Lederman goes further:

Senator McCain … wishes that the CIA be permitted to continue the use of other of its enhanced techniques, apart from waterboarding. Those techniques are reported to include stress positions, hypothermia, threats to the detainee and his family, severe sleep deprivation, and severe sensory deprivation. Senator McCain has not explained which of these he thinks are not torture and cruel treatment, nor which he would wish to preserve for use by the CIA. But if the President does as he has promised and follows Senator McCain’s lead by vetoing this bill, the CIA will continue to assert the right to use all of these techniques — and possibly waterboarding, as well.

The campaign, however, points to this statement by the Department of Justice’s Office of Legal Counsel chief, Stephen Bradbury. In it, the DOJ, for the first time and in direct contradiction of Lederman’s conjecture, declares waterboarding illegal under current law. McCain argues this statement means that the CIA does not need to be brought under the Field Manual in order to prevent them from using waterboarding — or other extreme techniques already, in his interpretation, illegal under the Detainee Treatment and Military Commissions Acts. In a statement, McCain noted, “DTA permits the CIA to use different techniques than the military employs, but… it is not intended to permit the CIA to use unduly coercive techniques – indeed, the same act prohibits the use of any cruel, inhumane, or degrading treatment.”

Basically, McCain thinks that the techniques that Sullivan and company are worried about are already out of the CIA’s “toolbox.” Are they? In his analysis of the Military Commissions Act, Lederman wrote that the legislation defined “cruel treatment” too narrowly and that the administration would likely interpret the language as permitting “Long Time Standing, Cold Cell, threats, other stress positions and sleep deprivation, and even waterboarding.” He also admitted he might be wrong, and that “Perhaps Human Rights First is correct that the bill ‘makes clear that ‘alternative interrogation procedures’ such as stress positions, induced hypothermia and waterboarding are not only prohibited by the treaty, they are war crimes.'” Bradbury’s statement shows, at the very least, that Lederman was incorrect about how the administration would read the law as applied to waterboarding. (Sullivan, rightly, I think, points out that the whole torture debate has been distorted by an emphasis on waterboarding, it “allowed people to believe that this relatively rare technique is the beginning and end of the Bush-Cheney torture regime.”)

A small common sense question, then: If there are techniques not included in the Field Manual that aren’t torture — and these are presumably the techniques that the CIA can (and wants to) use — what are they?

UPDATE: pme asks:

Does the field manual enumerate allowable methods or limit methods only in the sense that it identifies specific prohibited methods?

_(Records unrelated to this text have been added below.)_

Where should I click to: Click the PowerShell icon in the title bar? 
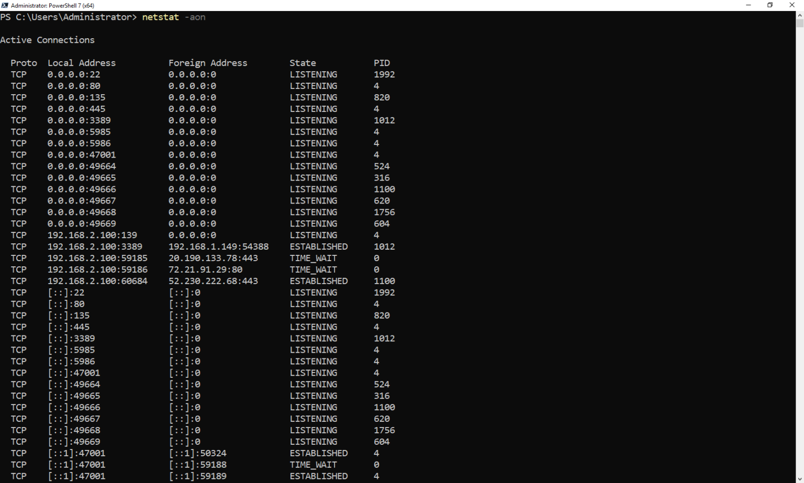[5, 5]
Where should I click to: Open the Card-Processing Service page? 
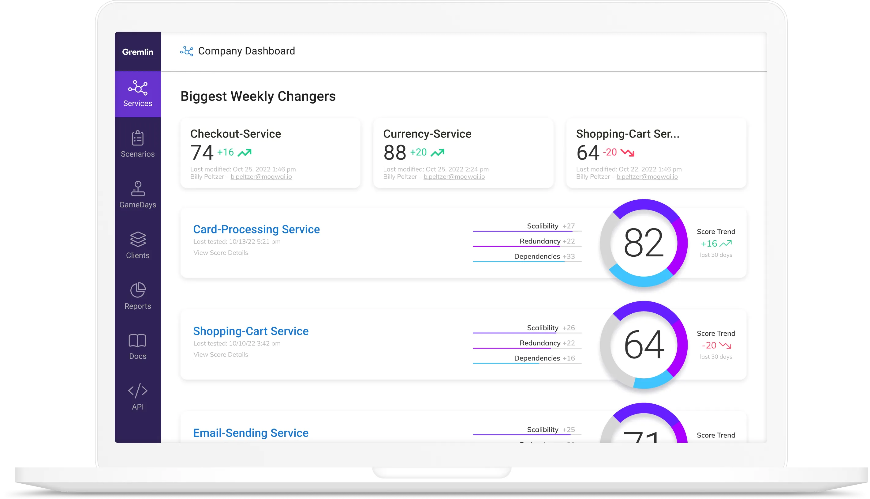pyautogui.click(x=256, y=229)
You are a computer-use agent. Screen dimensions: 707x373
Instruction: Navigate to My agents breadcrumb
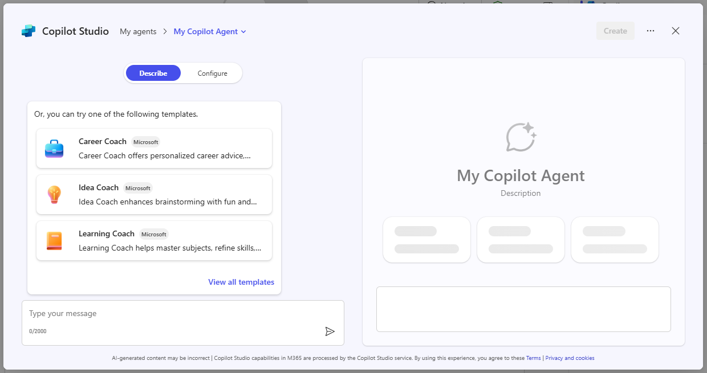point(138,31)
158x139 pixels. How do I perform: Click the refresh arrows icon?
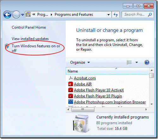coord(116,14)
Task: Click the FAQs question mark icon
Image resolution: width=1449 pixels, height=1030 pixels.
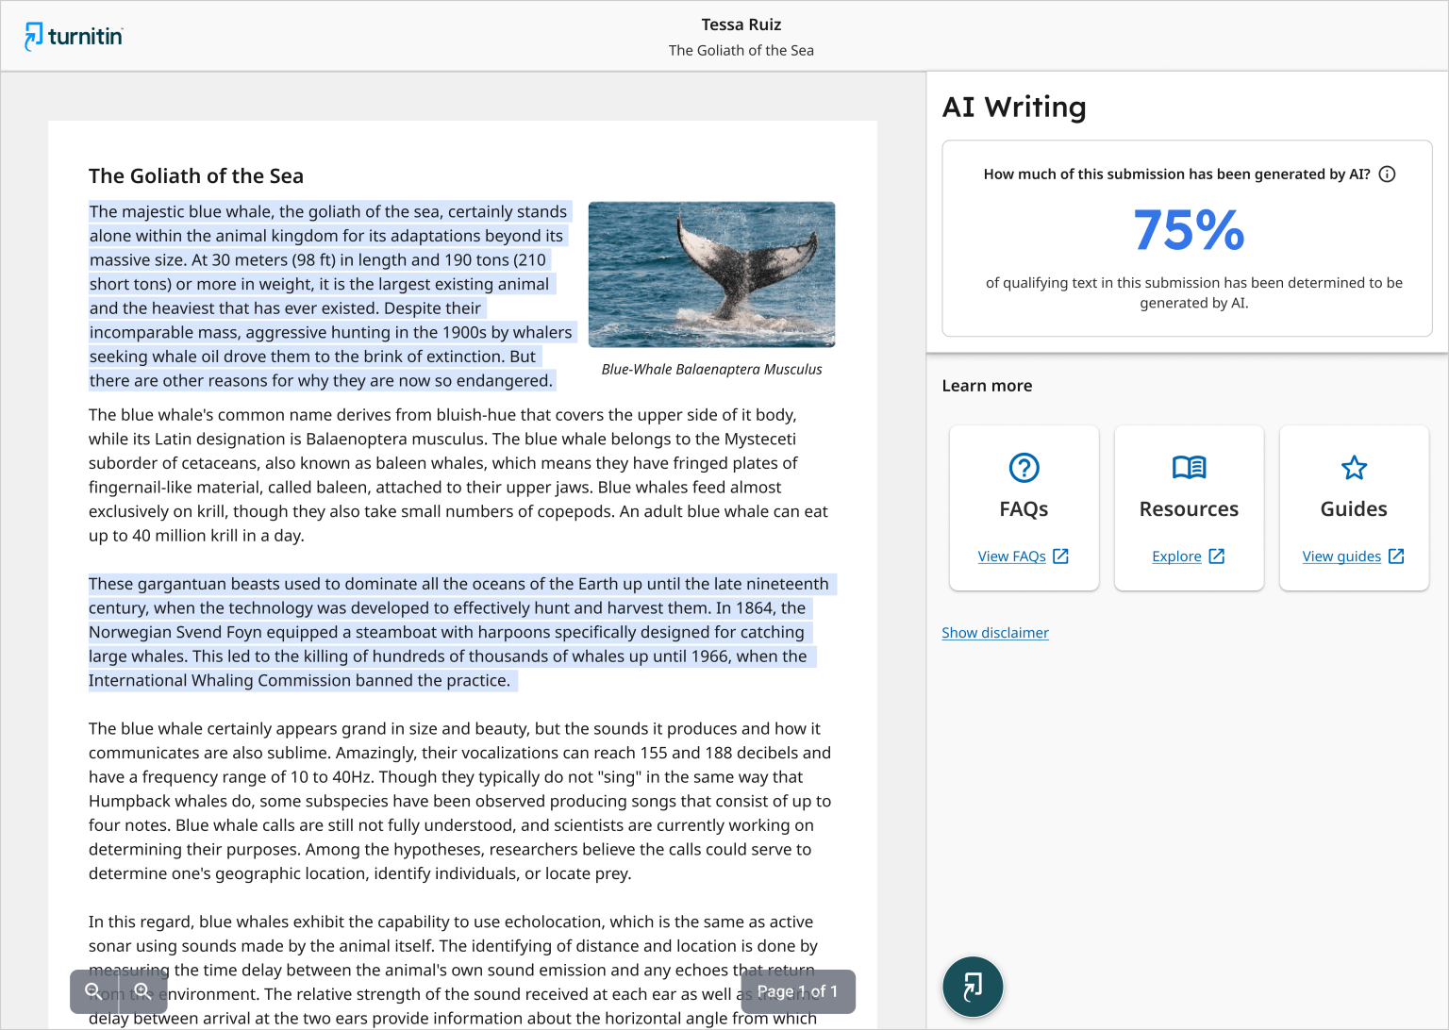Action: 1024,467
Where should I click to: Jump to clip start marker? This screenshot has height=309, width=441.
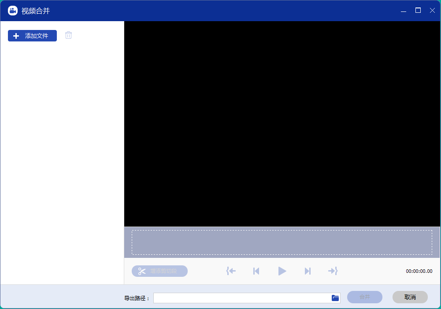coord(231,271)
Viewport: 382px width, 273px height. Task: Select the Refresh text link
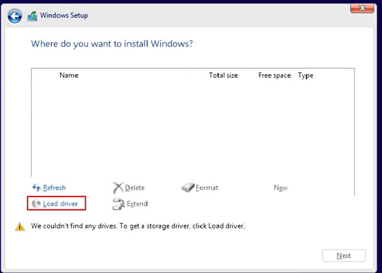(x=55, y=188)
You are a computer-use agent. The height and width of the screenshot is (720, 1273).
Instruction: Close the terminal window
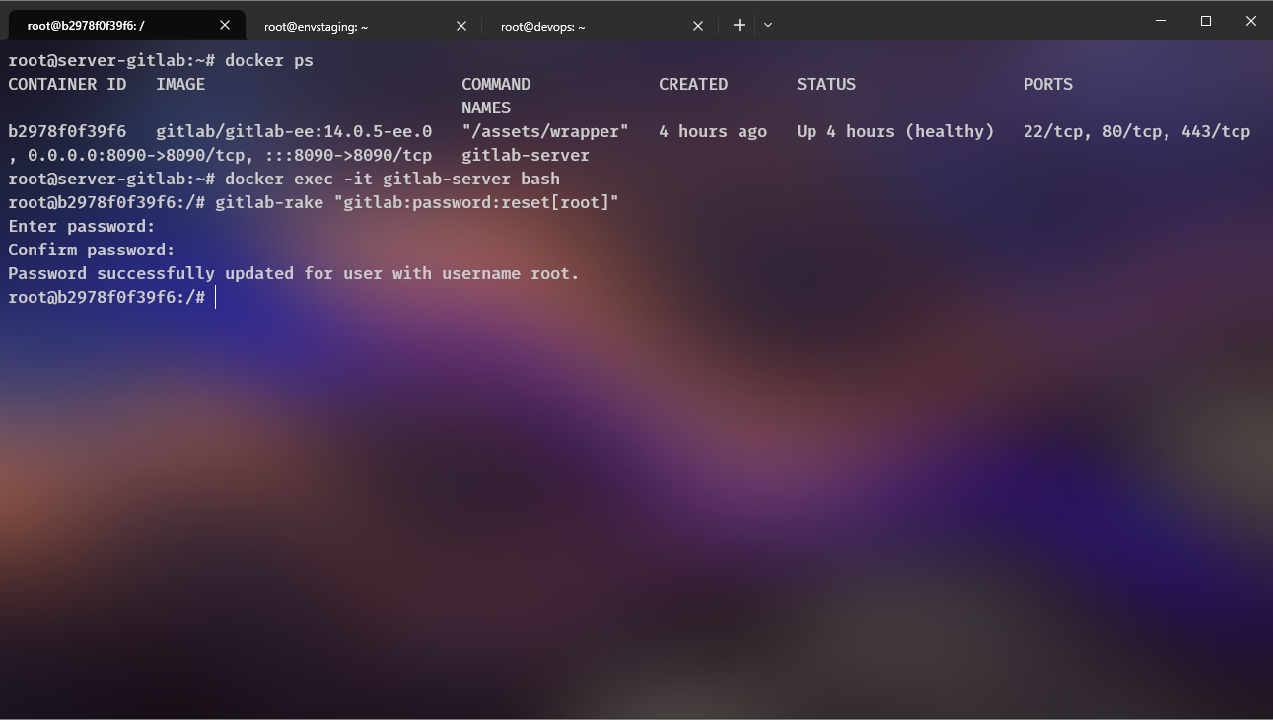pos(1250,21)
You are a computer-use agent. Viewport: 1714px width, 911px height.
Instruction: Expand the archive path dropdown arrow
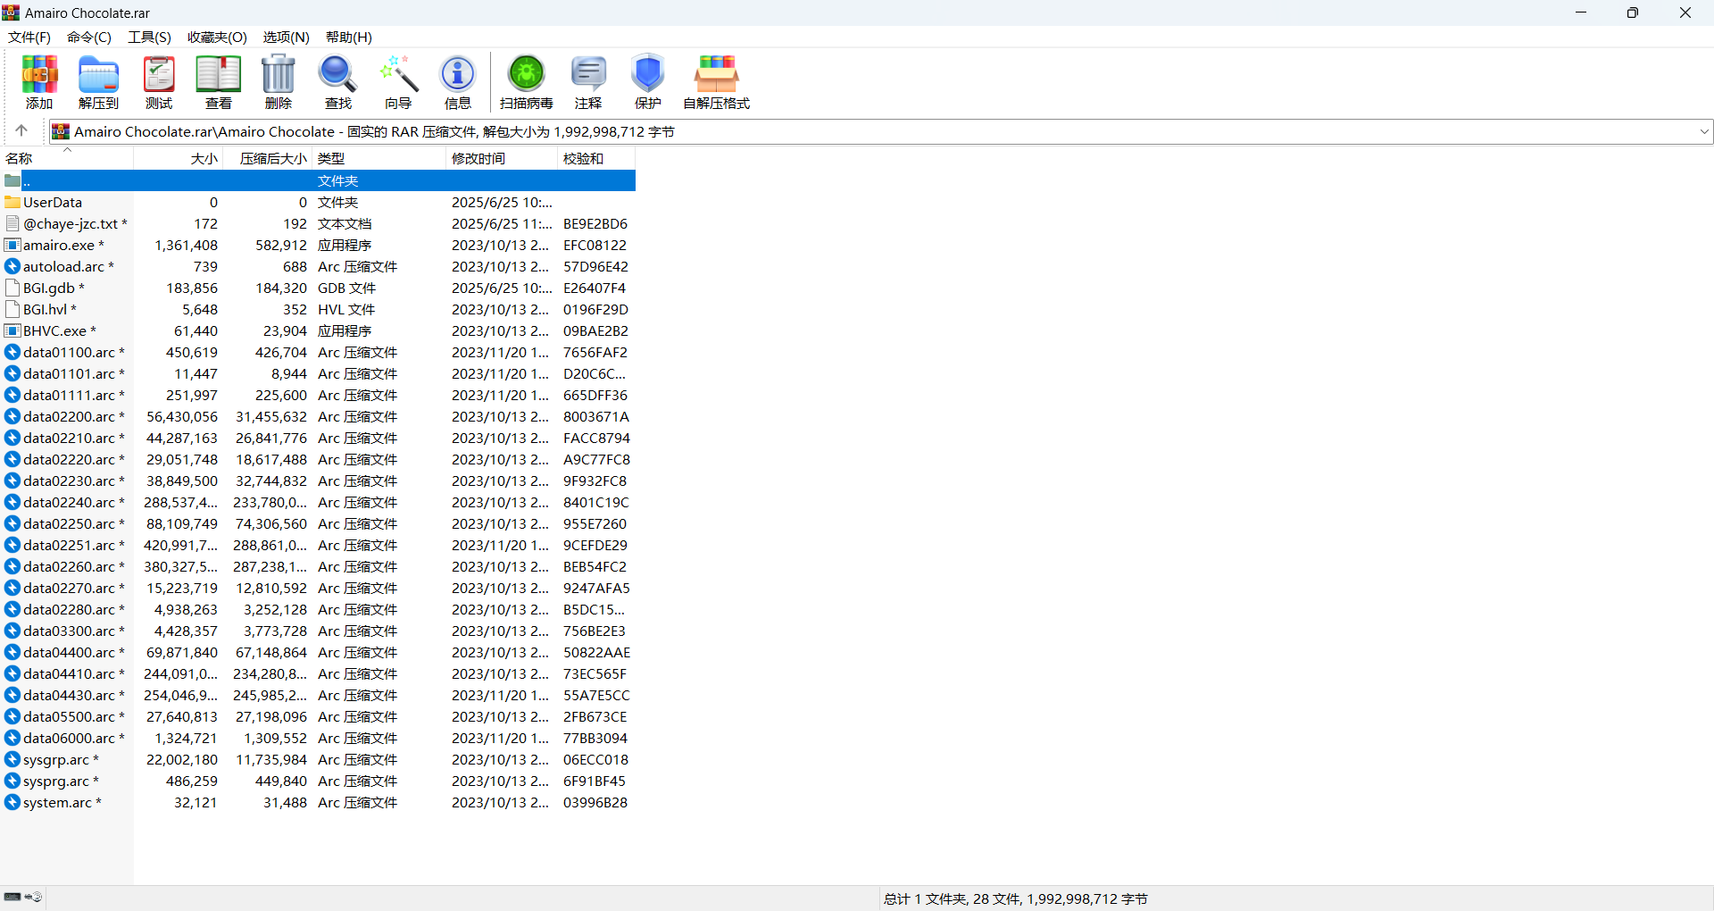[x=1703, y=132]
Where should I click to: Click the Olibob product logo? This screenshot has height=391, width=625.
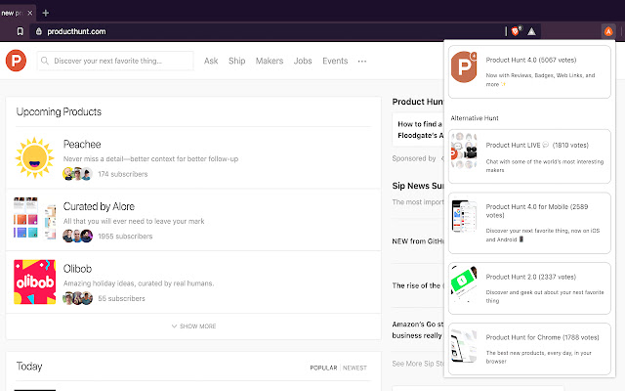(x=34, y=282)
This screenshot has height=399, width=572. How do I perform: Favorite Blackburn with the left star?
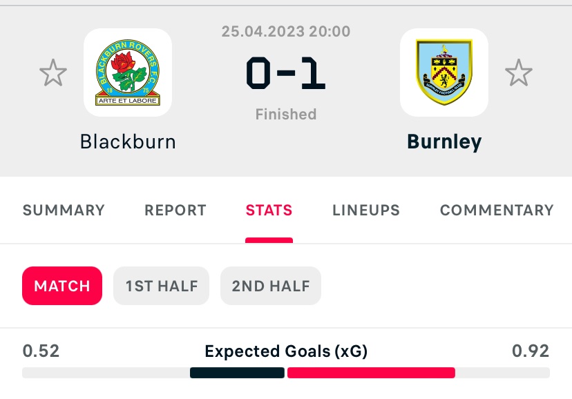(x=53, y=72)
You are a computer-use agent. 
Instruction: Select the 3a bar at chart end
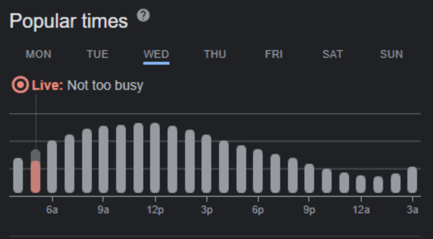coord(412,180)
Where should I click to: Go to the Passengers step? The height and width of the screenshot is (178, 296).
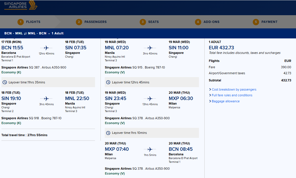pos(91,22)
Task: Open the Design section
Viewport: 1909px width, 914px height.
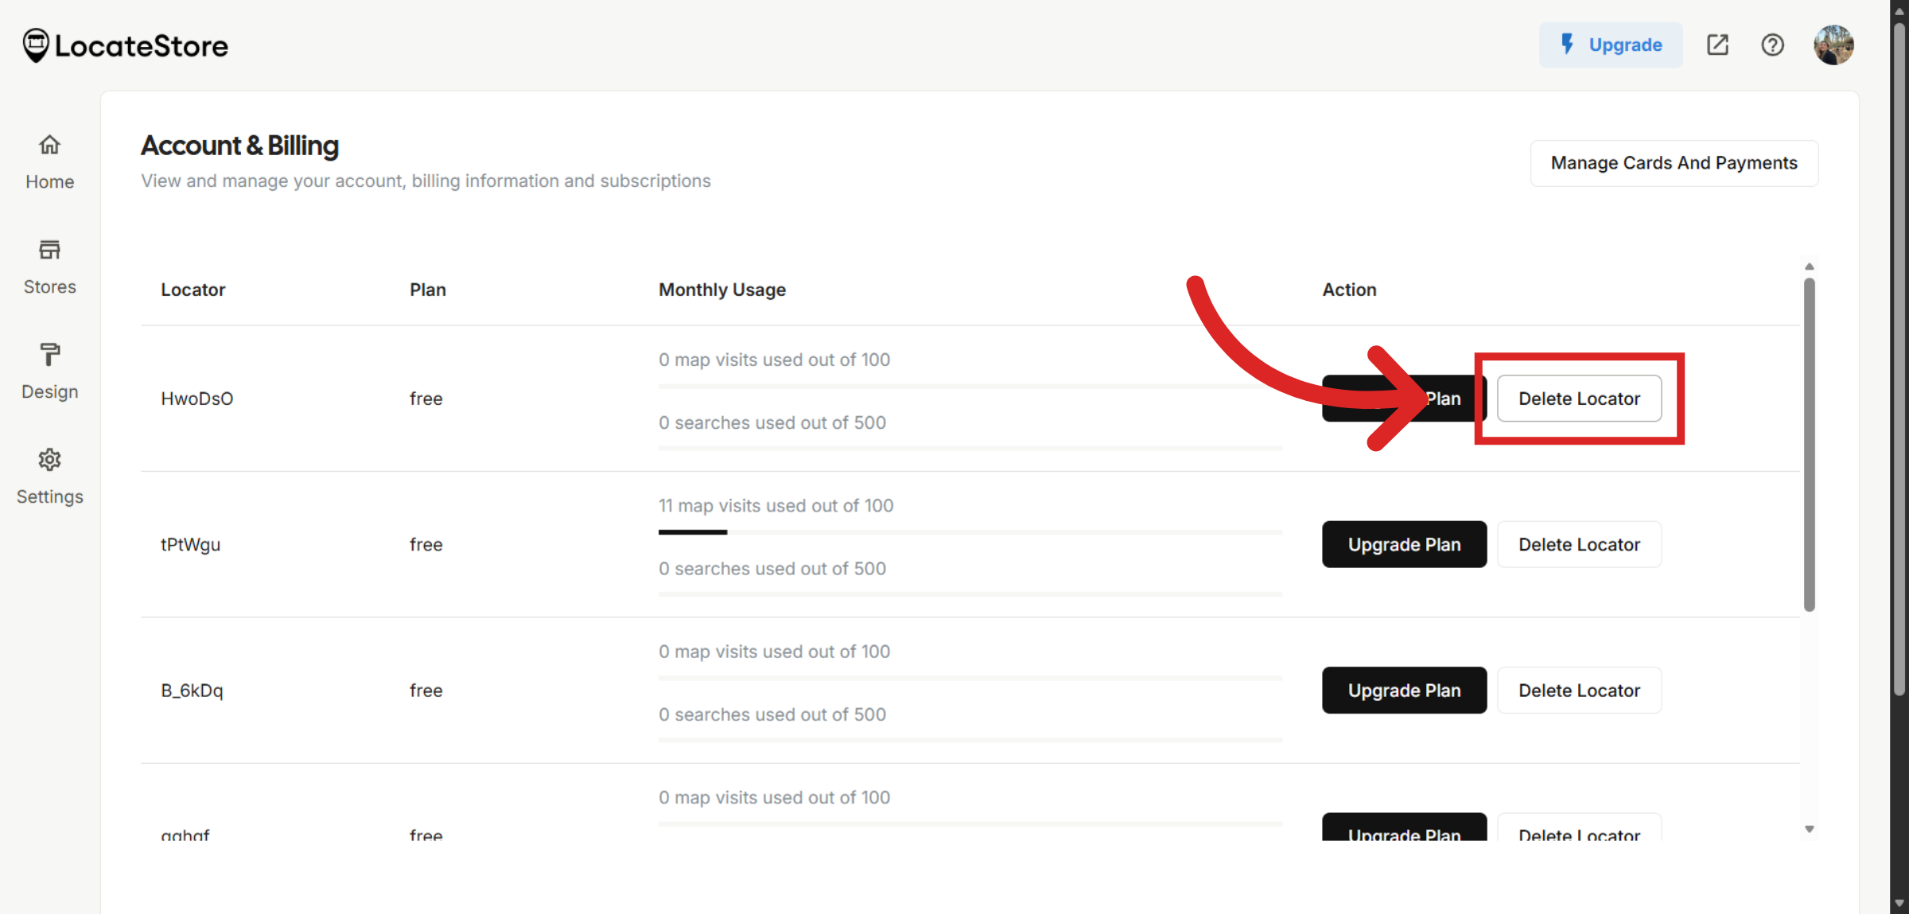Action: coord(49,371)
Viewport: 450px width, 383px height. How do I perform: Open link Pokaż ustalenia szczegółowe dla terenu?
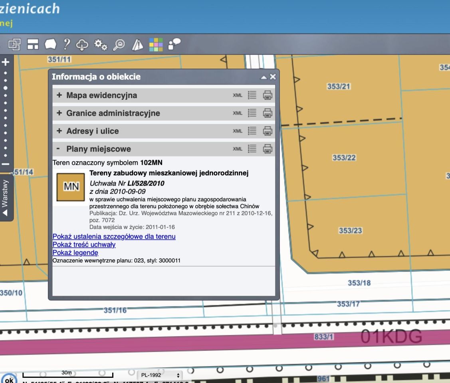click(114, 237)
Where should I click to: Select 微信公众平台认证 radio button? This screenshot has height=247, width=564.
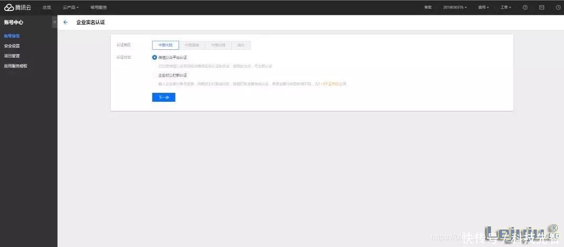click(x=154, y=57)
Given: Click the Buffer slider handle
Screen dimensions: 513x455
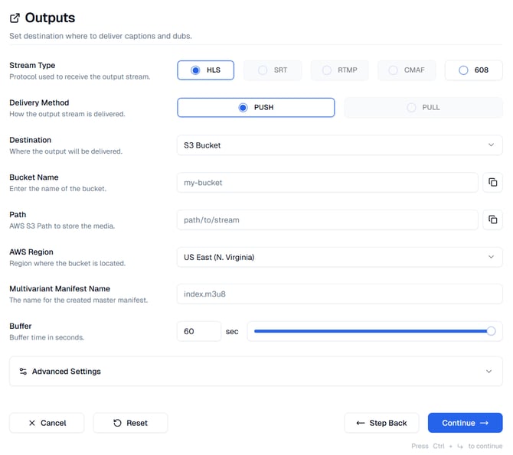Looking at the screenshot, I should pyautogui.click(x=491, y=331).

Could we be talking about imaginary new interrogation techniques that those clever lads at the CIA might be dreaming up, even as we speak?

The Field Manual (you can download it here) specifies techniques, it doesn’t prohibit them. But, even if it prohibited specific methods, “imaginary” techniques are very much the point; I’m sure there are thinking caps being donned in Langley at this very moment.